→ **Data**:
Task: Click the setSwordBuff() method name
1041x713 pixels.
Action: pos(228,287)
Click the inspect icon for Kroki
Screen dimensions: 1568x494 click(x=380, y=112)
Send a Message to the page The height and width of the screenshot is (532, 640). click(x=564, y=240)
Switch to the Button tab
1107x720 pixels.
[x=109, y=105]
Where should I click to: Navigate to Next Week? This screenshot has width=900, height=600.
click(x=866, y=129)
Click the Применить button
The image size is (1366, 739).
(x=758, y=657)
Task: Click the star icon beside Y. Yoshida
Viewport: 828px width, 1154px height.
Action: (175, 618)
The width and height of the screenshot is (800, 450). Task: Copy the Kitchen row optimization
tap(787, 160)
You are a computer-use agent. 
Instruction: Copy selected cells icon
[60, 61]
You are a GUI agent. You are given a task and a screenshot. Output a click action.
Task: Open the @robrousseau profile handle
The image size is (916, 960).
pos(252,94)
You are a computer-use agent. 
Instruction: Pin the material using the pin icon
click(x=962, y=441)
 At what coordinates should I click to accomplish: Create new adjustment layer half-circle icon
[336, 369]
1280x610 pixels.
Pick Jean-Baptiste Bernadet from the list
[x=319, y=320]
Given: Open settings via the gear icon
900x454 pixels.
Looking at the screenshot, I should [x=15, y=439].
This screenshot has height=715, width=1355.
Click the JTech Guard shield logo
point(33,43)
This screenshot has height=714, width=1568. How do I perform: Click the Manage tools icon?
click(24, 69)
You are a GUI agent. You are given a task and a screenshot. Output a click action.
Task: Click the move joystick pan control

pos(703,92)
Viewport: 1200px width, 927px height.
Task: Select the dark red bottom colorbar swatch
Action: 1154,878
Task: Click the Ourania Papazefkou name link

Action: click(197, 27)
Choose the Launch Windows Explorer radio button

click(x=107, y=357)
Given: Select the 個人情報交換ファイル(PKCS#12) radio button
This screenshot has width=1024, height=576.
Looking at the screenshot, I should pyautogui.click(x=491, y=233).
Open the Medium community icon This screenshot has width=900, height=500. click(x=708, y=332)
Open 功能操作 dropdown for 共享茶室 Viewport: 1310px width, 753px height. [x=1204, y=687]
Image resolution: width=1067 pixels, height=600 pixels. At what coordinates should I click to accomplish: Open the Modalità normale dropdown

→ **What is required**: Repeat every line of the data verbatim.

→ **Written reply**:
Task: Click the setSwordBuff() method name
1041x713 pixels.
Action: pos(228,287)
Click the inspect icon for Kroki
Screen dimensions: 1568x494 click(x=380, y=112)
Send a Message to the page The height and width of the screenshot is (532, 640). click(x=564, y=240)
Switch to the Button tab
1107x720 pixels.
[x=109, y=105]
Where should I click to: Navigate to Next Week? This screenshot has width=900, height=600.
click(x=866, y=129)
Click the Применить button
The image size is (1366, 739).
(x=758, y=657)
Task: Click the star icon beside Y. Yoshida
Viewport: 828px width, 1154px height.
Action: (175, 618)
The width and height of the screenshot is (800, 450). Task: Copy the Kitchen row optimization
tap(787, 160)
You are a computer-use agent. 
Instruction: Copy selected cells icon
[60, 61]
You are a GUI agent. You are given a task and a screenshot. Output a click action.
Task: Open the @robrousseau profile handle
The image size is (916, 960).
pos(252,94)
You are a computer-use agent. 
Instruction: Pin the material using the pin icon
click(x=962, y=441)
 At what coordinates should I click to accomplish: Create new adjustment layer half-circle icon
[336, 369]
1280x610 pixels.
Pick Jean-Baptiste Bernadet from the list
[x=319, y=320]
Given: Open settings via the gear icon
900x454 pixels.
Looking at the screenshot, I should [x=15, y=439].
This screenshot has height=715, width=1355.
Click the JTech Guard shield logo
point(33,43)
This screenshot has height=714, width=1568. How do I perform: Click the Manage tools icon?
click(24, 69)
You are a GUI agent. You are given a task and a screenshot. Output a click action.
Task: Click the move joystick pan control

pos(703,92)
Viewport: 1200px width, 927px height.
Task: Select the dark red bottom colorbar swatch
Action: 1154,878
Task: Click the Ourania Papazefkou name link

Action: click(197, 27)
Choose the Launch Windows Explorer radio button

click(x=107, y=357)
Given: Select the 個人情報交換ファイル(PKCS#12) radio button
This screenshot has width=1024, height=576.
Looking at the screenshot, I should pyautogui.click(x=491, y=233).
Open the Medium community icon This screenshot has width=900, height=500. click(x=708, y=332)
Open 功能操作 dropdown for 共享茶室 Viewport: 1310px width, 753px height. [x=1204, y=687]
Image resolution: width=1067 pixels, height=600 pixels. At what coordinates should I click to accomplish: Open the Modalità normale dropdown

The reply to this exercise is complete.